Le nouvel an du saké 2012

Le 16/04/2013 à 09h39 - Actualités Japon

Toshiro Kuroda est un sakéologue de renom et le fondateur des restaurants du Groupe Issé. Selon lui, l'alcool servi dans les restaurants asiatiques en fin de repas n'est pas du saké, mais un alcool de riz issu de la distillation.
Le seul vrai saké
Selon les explications de ce passionné, le vrai saké est un vin de riz (il existe plusieurs variétés de riz sakéifiaires) affichant entre 15 à 16° d’alcool. Il est le résultat d'une fermentation double et parallèle. Au niveau goût, il se particularise par l'absence de tannins et une faible acidité. La qualité du saké dépend entre autres du polissage du grain, car c’est au cœur de celui-ci qu’est concentré tout l’amidon utile au développement des arômes. L'origine de l'eau, les variétés de riz sakéifiaires utilisées et l’addition ou non d’alcool entre également en ligne de compte, mais dans une moindre mesure.

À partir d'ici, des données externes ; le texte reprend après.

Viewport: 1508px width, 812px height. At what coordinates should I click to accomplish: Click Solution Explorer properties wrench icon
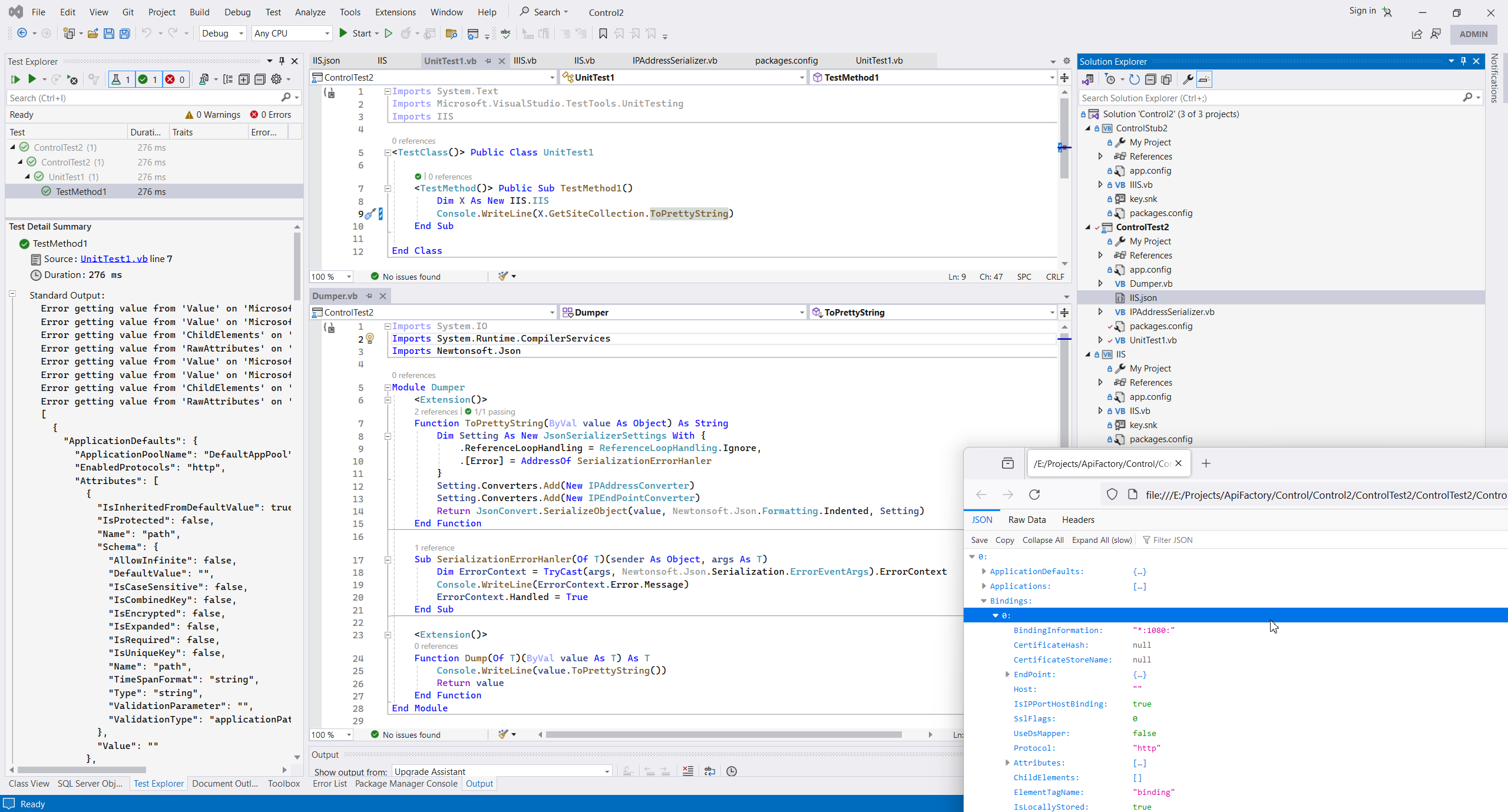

Le Workshop-Issé : boussole et pierre de touche du saké
Il existe d’innombrables variétés de sakés en fonction du terroir et du savoir-faire du producteur dans le processus de vieillissement et de brassage. Pour aider les Parisiens à se retrouver dans cette multiplicité, mais aussi pour leur faire découvrir les spécificités d’un vrai saké, Toshiro Kuroda fait venir les meilleurs sakés du Japon dans son épicerie japonaise de la capitale : le Workshop-Issé.
Les Becs fins de sakés : organisateur du Nouvel An du saké
Toshiro Kuroda a créé l'Association française des amateurs de sakés : les Becs fins de sakés. Dans cette entreprise, il s’est entouré de plusieurs personnalités et chefs français : Eric Briffard, chef du Cinq (George V), Olivier Poussier (Meilleur sommelier du monde 2000), Christophe Pelé (La Bigarade) et Gérard Depardieu. Et c'est à l’hôtel particulier  de l’acteur à Paris, au 95, rue du Cherche Midi, à Paris, que s’est déroulé les célébrations du Nouvel An du saké. Un événement d’initiation sur trois jours ouverts (29 et 30 septembre, 1er octobre) au grand public et aux professionnels afin de leur faire découvrir les véritables sakés de qualité supérieure ou saké ginjô, sorte d’AOC. La journée du 1er octobre (« Jour du saké », car c’est le jour officiel d’autorisation de sakeification au Japon) était toutefois réservée aux professionnels.
Dégustation de saké pendant trois jours
Vingt producteurs de haut niveau représentant les grands terroirs du Japon ont proposé une centaine de références à la dégustation dont les junmai (sakés de table), shôchû, awamori ou sakés de garde et surtout les sakés Ginjô. Ce dernier est un saké de qualité supérieure représentant au maximum 8 à 9 % du saké produit annuellement et qui se singularise par sa clarté, sa légèreté, sa belle puissance aromatique et sa longueur en bouche. Les spiritueux ont également eu leur place : mirin (eaux de vie très douces de 3 à 14 ans de maturation), awamori (rares, ils sont issus d’un vieillissement de 5 à 10 ans en jarres), shôchû (eaux-de-vie de riz, orge, patate douce ou châtaigne).
Les autres « découvertes » du rendez-vous
Des accords mets-sakés, classiques ou insolite, étaient réalisés par des chefs parisiens et Olivier Poussier s’est chargé de commenter les dégustations. Rob MacHardy, chef barman du Club Silencio, a concocté d’authentiques cocktails à base de saké. Notez aussi la participation d'un forgeron japonais, d’un affûteur de couteaux, et une exposition d'objets d'art et de service du saké (fioles et coupelles en céramique, en verre ou en laque fabriquées selon des techniques traditionnelles) réalisés par des artistes artisans japonais.